Her eyes are locked on my face now, all indifference gone. Complete focus. I shudder out a breath. Can I really tell her this? No. Not all of it.
“I was sent there for six months when I was sixteen by my parents after I was caught kissing a boy. They …” I reach around my side and gesture to my back, begging her to understand what I’m trying to say without having to force the words out. Not here. Not like this.
She says nothing, and the hope that flared bright inside me shutters. She’s already moved on. She doesn’t care.
“Well.” I stand slowly, leaving the garment bag draped over the empty chair. “That’s everything you need to know for the gala.”
I watch her gaze flick to the dress before returning to her books. One quick glance that betrays her more than she probably means to. I know she sees what I see—all the careful details chosen specifically for her. The way the fabric will move without restriction. The high neckline won’t make her anxious. The hidden pockets are the perfect size for her gloved hands.
“The color’s pretty,” she offers, her voice soft. Like she’s commenting on a stranger’s choice, not something I spent weeks selecting just for her.
“You’ll look beautiful in it,” I say before I can stop myself. It’s too honest of a response for this business agreement and the ever-growing distance between us.

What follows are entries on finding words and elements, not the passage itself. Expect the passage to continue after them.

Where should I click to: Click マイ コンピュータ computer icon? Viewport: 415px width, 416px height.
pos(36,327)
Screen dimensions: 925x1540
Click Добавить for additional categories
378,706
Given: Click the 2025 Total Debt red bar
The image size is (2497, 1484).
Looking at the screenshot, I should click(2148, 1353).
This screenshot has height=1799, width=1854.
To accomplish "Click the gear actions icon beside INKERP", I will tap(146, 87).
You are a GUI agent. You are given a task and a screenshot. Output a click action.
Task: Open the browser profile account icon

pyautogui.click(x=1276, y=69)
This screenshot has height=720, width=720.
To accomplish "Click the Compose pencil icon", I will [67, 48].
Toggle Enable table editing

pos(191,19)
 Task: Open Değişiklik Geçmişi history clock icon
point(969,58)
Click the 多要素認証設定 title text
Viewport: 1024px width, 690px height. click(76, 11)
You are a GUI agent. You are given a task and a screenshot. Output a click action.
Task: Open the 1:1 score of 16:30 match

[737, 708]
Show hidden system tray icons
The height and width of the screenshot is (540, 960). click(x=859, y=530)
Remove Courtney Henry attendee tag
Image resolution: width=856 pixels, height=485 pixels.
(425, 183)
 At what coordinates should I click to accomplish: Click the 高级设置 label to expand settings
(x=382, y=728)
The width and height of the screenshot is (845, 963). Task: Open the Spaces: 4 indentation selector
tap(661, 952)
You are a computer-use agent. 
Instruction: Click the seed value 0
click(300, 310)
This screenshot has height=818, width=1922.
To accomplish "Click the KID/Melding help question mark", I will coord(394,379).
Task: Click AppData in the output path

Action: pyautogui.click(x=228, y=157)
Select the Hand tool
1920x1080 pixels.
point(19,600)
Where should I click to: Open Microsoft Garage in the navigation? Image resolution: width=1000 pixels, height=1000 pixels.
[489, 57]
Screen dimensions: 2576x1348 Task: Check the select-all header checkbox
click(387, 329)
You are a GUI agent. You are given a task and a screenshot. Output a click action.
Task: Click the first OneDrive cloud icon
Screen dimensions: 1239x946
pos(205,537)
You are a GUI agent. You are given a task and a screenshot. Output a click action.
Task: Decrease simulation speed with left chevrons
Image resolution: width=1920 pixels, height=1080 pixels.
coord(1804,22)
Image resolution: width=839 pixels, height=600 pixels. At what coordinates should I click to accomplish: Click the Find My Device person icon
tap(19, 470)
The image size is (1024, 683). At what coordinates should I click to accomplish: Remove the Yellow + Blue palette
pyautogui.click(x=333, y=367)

Her pen stills for a moment. “It’s suitable for the occasion. That’s what matters.”
Suitable. My mother’s favorite word. One that’s haunted every choice I’ve ever made. A word that Salem wears like armor.
“Salem.” I try again, needing to break through this wall somehow. “About the gala … about everything …”
“Please stop. You don’t need to do this. I agreed to come with you. I’ll give you one more chance, but … I need you to talk to me. Exactly like you expect me to talk to you. Be honest with me.”
It’s only then I notice a tear slip down her cheek. I start to reach out, but she ducks away.
“Okay, and what about after everything?” Waiting for her to speak is like trying to walk a tightrope with a car on my chest.
“After what?”
“After the gala. After our deal ends. After?—”
She studies my face and no doubt sees the hollows under my eyes and the paleness of my skin. “I don’t know yet. I can’t until you stop hiding yourself from me.”
I huff out a breath, my patience withering under the pain inside me. “It’s not a secret. Promised Land. I just don’t like talking about it.”
She slides her gloved hand forward almost involuntarily, then tucks it back. “And I won’t rush you, but … I can’t promise anything. Let’s just get through the gala.”
I nod, swallowing the lump in my throat and pushing back the burn behind my eyelids. “Yeah. Let’s just get through the gala.”